I was way into photoshop as a kid having free access to all kinds of software (thanks, mom!) but now I'm incredibly glad I'm a programmer and not in any profession that uses photoshop or similar tools. Thank goodness people didn't insist I was only cut out for the arts :)


"We should focus on all stages of the pipeline"

Yes we should. But if we have College intermediate Computer Science courses with 85% men (which was my anecdotal experience at a large University) this is clearly a massive (if not the largest) bottle neck and should be focused on.


For a long time I did not comment on these types of stories. However, I have since been able to formalize one specific way in which posts that include some of the information that this post includes make the world a worse place in certain specific cases. You can read a formal deductive analysis here:

https://news.ycombinator.com/item?id=14967445

It is mathematical and hard to follow. It's very formal.

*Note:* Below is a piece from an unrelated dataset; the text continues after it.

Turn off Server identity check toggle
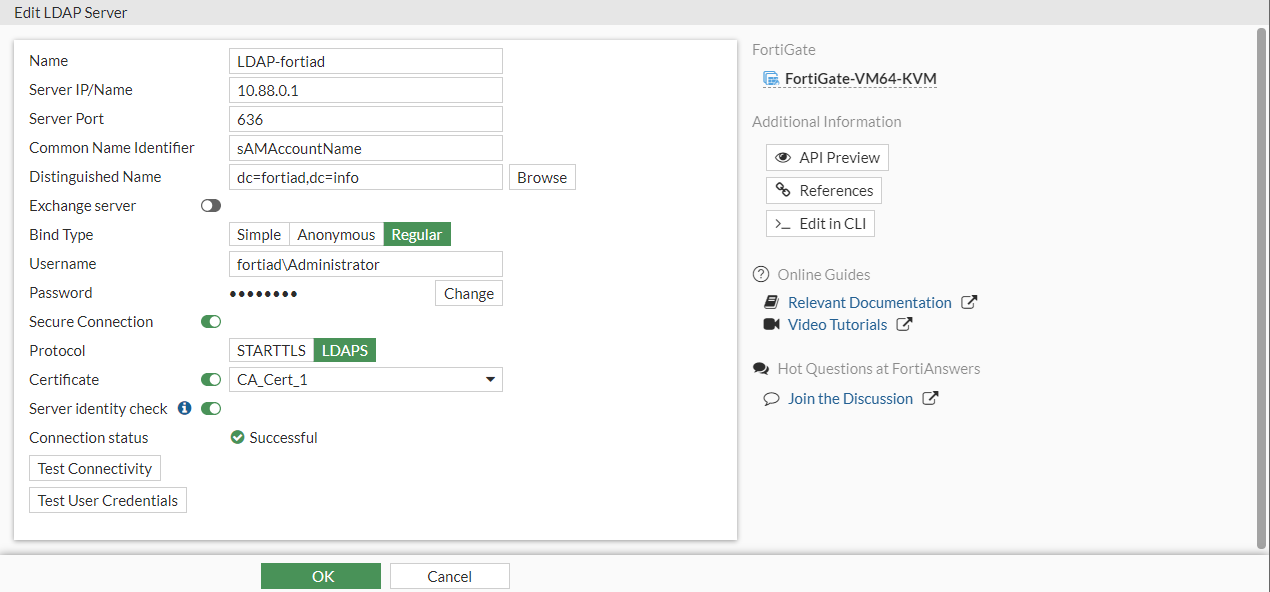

If you follow the program of study outlined in the above comment you will have an extra tool to decide which articles make the world a worse place. (I realize that not everyone will be able to follow my comment.)


Do we need to be "working on all stages of the pipeline" to get more men into nursing and school teaching? More Asians and Indians into professional sports?

The key point of Damore's memo was that the average members of different groups have different interests and strengths.

This is born out not just in observational studies of the labor market, but also from surveys, and performing personality profiles.

What's with the obsession with with square pegs in round holes, but only for certain classes of squares?

If most people are doing things they have at least some interest in, isn't that a success? Why are so many people running around with their hair on fire, trying to solve a non-existent problem?


FYI: More than 80% of the workforce at Google have a higher education degree. (Bachelor or more).

The big companies only recruit juniors out of universities, usually the well known ones. An aspiring programmers will never get an interview without a degree.

Once inside the company, you will realize that virtually everyone has a degree. People who don't have a degree are discriminated during every step in the interview pipeline.


> But that's a cop-out. We should work on all stages of the pipeline.

We have finite resources to devote to this problem. Prioritizing them to the interventions that work is not merely acceptable, but praiseworthy and necessary.

> virtually none ... requires a college degree in the first place

Absolutely, but the pipeline leaks start far before college.


Even though what I say might sound a bit stupid, I think it's because of style. Everybody that I work with is a geek. If you always thought of yourself more of a guy who is a lawyer, serious, likes to dress well, you will probably want to run away from being a software dev. They generally like to geek out, look weird, look smart or whatever.

Then you might have less geeky people and companies, but the overall sentiment that I get is that who does "computers" are geeks, nerds, people with glasses and so on.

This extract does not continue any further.